Russia’s central bank cut its interest rate by a half-point last week to 7.5 percent, its sixth cut after raising the rate to 20 percent immediately after the country invaded Ukraine.
However, the bank has little room to cut further and may begin to raise rates again if inflation takes hold, bank governor Elvira Nabiullina said in a statement announcing the new reduction.
“With this rate level, we estimate we are in a neutral monetary policy,” she said. “We see that one-off deflationary forces are gradually losing their effect, while pro-inflationary risks are rising.”
“The scope for further reduction in the key [interest] rate has narrowed,” she warned.
The budget surplus with which Russia entered its war on Ukraine has shrunk and will likely sink into a deficit this month because Russia has cut gas deliveries to Europe through the Nord Stream 1 pipeline and lost that revenue stream, the Financial Times reported.
The central bank also pared back its prediction for Russia’s inflation rate this year; it had predicted 12 to 15 percent, but now sees the pace between 11 and 13 percent.
The economy will shrink by 4 to 6 percent in 2022, an improved forecast over the bank’s previous expectation of as much as 10 percent.
Inflation will ease back to 5 to 7 percent next year and reach the bank’s 5-percent target in 2024, it said.
TREND FORECAST: Western sanctions have failed to dissuade Vladimir Putin from continuing his war in Ukraine and, in some ways, have strengthened Russia’s economy.
However, that seems to have been only a short-term effect.
As Nabiullina said, the country’s budget surplus is disappearing and inflation is likely to rise.
Russia also is busy making new munitions, tanks, and other weapons of war, which diverts resources away from the commercial economy.
An internal Russian report obtained by Bloomberg shows no good long-term outcome for the country’s economy as a result of this war, with GDP not returning to prewar levels for several years.
We reported on this study in “Internal Russian Report Warns of War’s Long-Term Economic Damage” (13 Sep 2022).
The social and economic strains of war already are making Russia’s politicians restless; city councils in Moscow and St. Petersburg have publicly called on Vladimir Putin to resign.

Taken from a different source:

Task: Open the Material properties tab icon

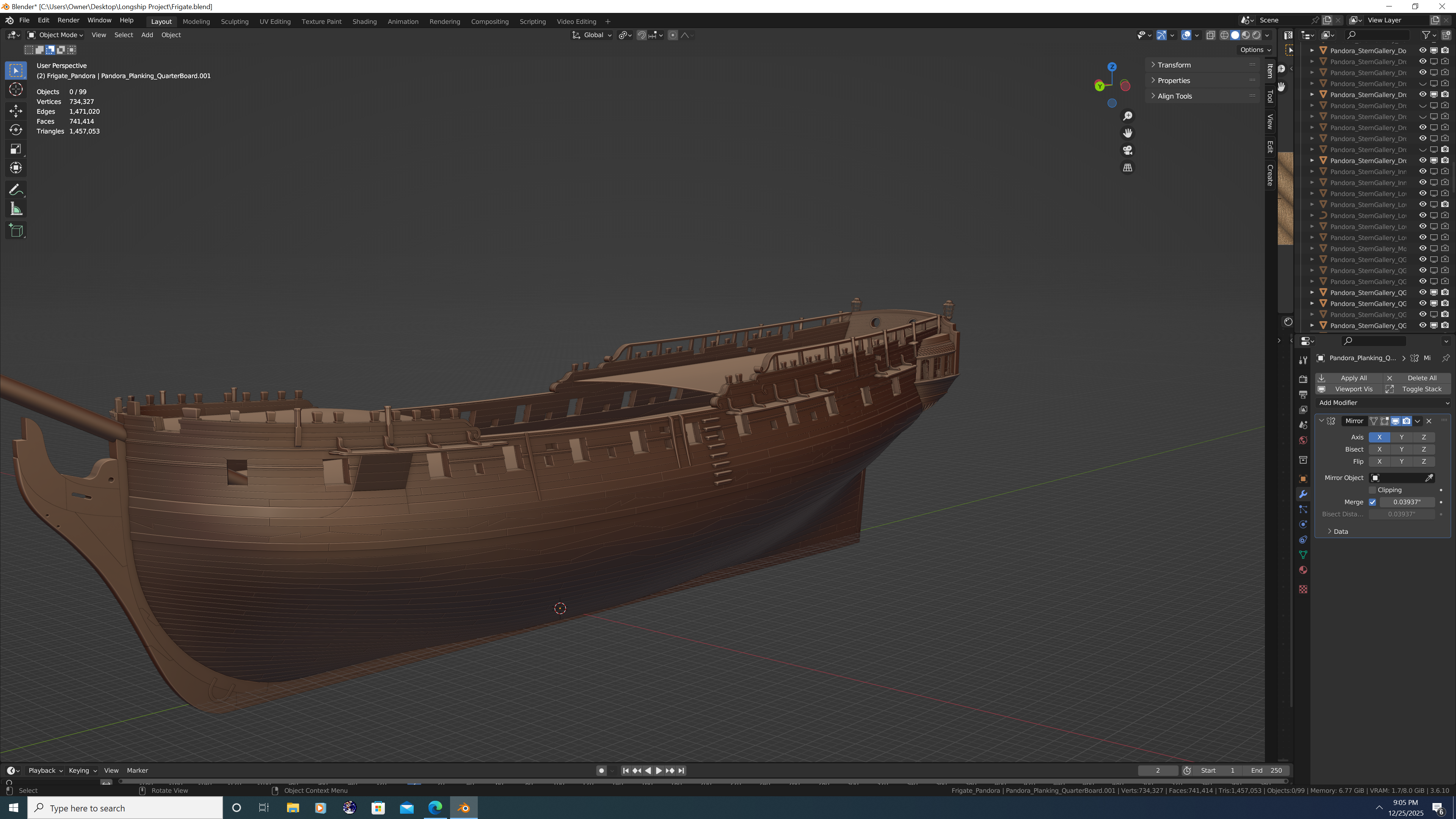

However, as we have forecast, Europe and other nations will suffer from the sanctions and the Ukraine War more than Russia, as they turn away from globalization and move toward a self-sufficient economy. Indeed, prior to the Ukraine War Russia had bolstered itself over a long period of time in preparation for the assault by creating as much of a self-sufficient economy as possible… which is in line with our Top 2022 Trend of Self-Sufficiency.
And while there is doubt being expressed in the major media, politicians, and “experts” that Russia’s economy will scale down sharply, with the world’s economies heading for contraction, we forecast that as a result of their self-sufficiency, the Russian economy will fare better than those of most developed nations.